The Mossberg Report
Room At the In-Box
For the most serious email users, there’s no substitute for a sophisticated, powerful program such as Outlook and Outlook Express on Windows, or Entourage and Apple Mail on the Macintosh. These programs reside on your computer’s hard disk and store e-mail there. They offer a host of deep features and are very fast. But there’s another popular way to handle e-mail, one that’s used by millions: Web-based programs — including Yahoo Mail, Microsoft’s Hotmail and Google’s Gmail — where the software resides on the provider’s server, along with the email itself. Users access both through a Web browser.
The big advantage of Web mail is that any computer, anywhere, with a browser and an Internet connection can access it. The PC you’re using needn’t have an e-mail program like Outlook installed on it, and it doesn’t have to be configured for your e-mail account. The disadvantages: Since the type of e-mail software the Web providers use is essentially just a Web page, their services typically lack the power and speed of installed programs; they also place limits on how much e-mail you can save.
That’s why, for many years, Web-mail services have most often been the preference of light users attracted to the free email they offer. They’ve also been popular with people who use Outlook or another heavy-duty program at work, but who want an account on the side for personal e-mail. Lately, however, the major Web-mail offerings have gotten much better, to the point where they’re plausible candidates even for serious users. Here’s a quick rundown of how they compare. (A note on methodology: Although you can receive Web-based e-mail via a local program like Outlook Express, I tested the services in their most common mode — Web-based e-mail delivered through Web-based programs.)
All three of the major Web-mail providers now offer much more free storage than was common a couple years ago. Gmail leads with more than 2 gigabytes. Yahoo offers 1 gigabyte for free, and Hotmail provides 250 megabytes. All three also now have decent antispam and antivirus features, and they are a bit less susceptible than Outlook to being exploited by e-mail containing harmful computer code, particularly if you access them via a browser other than Microsoft’s Internet Explorer. That’s because malicious software writers have targeted Outlook (and IE) for years. But the three still lack some key features. For instance, none offers a full preview of e-mail content, though Gmail does show you a few words of each message. None allows you to set up multiple signatures you can attach to different outgoing messages. And the Web-based e-mail filters these services provide are fairly crude compared with those in local programs.
As for how they rank, Yahoo Mail takes the lead. It’s fast, and its gigabyte of free storage is more than enough to free most users from deleting old mail. I also like Yahoo’s autocompletion of addresses, as well as its folder and filter systems.

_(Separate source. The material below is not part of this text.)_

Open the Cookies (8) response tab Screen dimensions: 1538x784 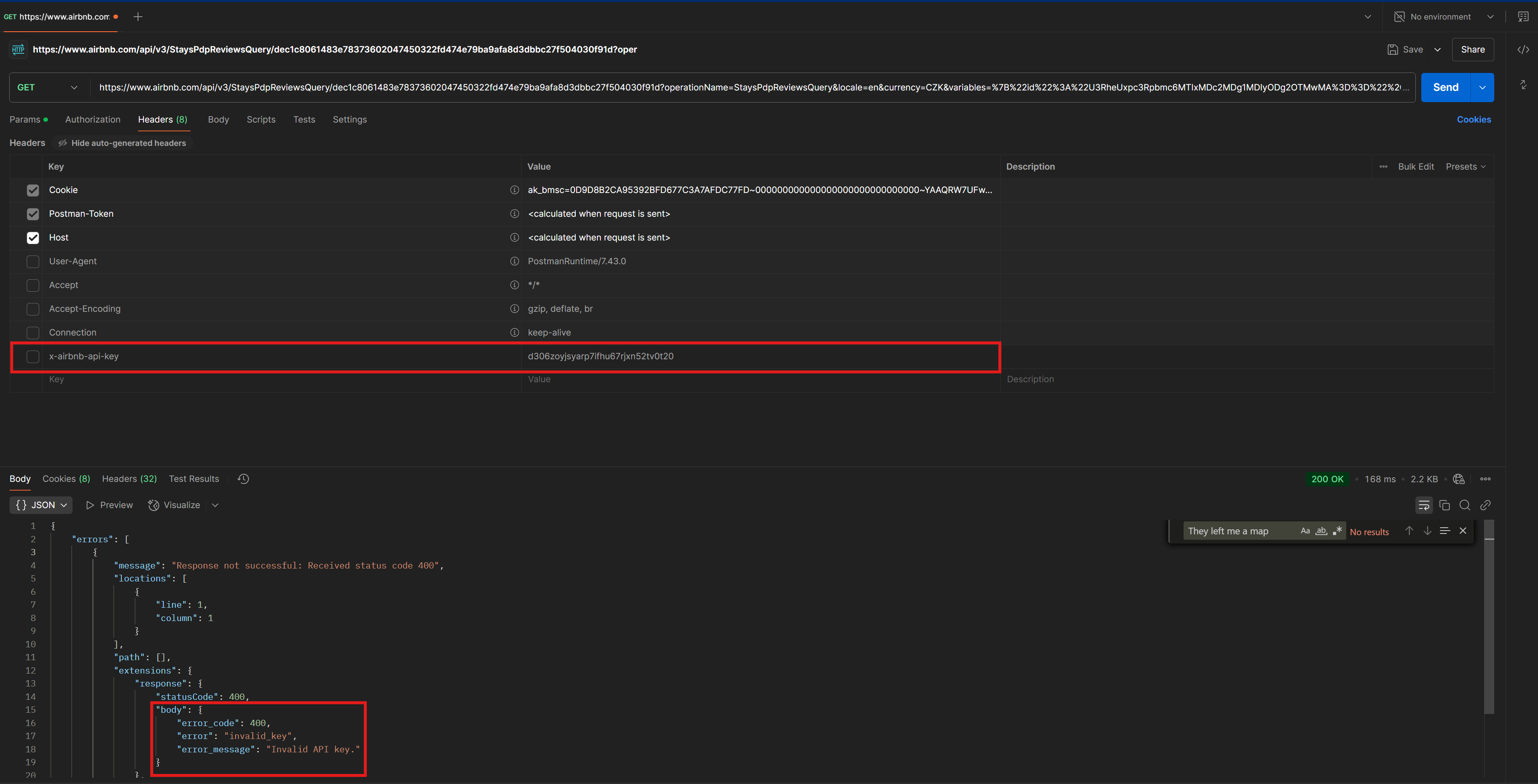(66, 478)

Plus, its overall user interface is clean and clear.
Google’s Gmail is also pretty good, though its quirky design could put off some users — it’s clearly still a work in progress. Gmail has the most free storage of the Web-based providers, which is a big plus, and searching all that mail is fast and accurate. But a simple operation such as deleting an e-mail takes more steps than in Yahoo. Gmail’s biggest, most beguiling quirk is its insistence on displaying e-mail in “conversations,” groups that include all back-and-forth responses. This view can be useful, and most local e-mail programs offer it as an option. But inexplicably, Gmail refuses to let you view e-mail one message at a time. It also runs ads alongside every e-mail, based on a scan of the message’s contents.
Hotmail comes in last. It offers only a fraction of the free storage of Yahoo and Gmail, which, for my money, flatly disqualifies it as a serious contender.
Whichever program you choose, Web mail has finally arrived as a viable option. Let’s hope a good thing keeps getting better.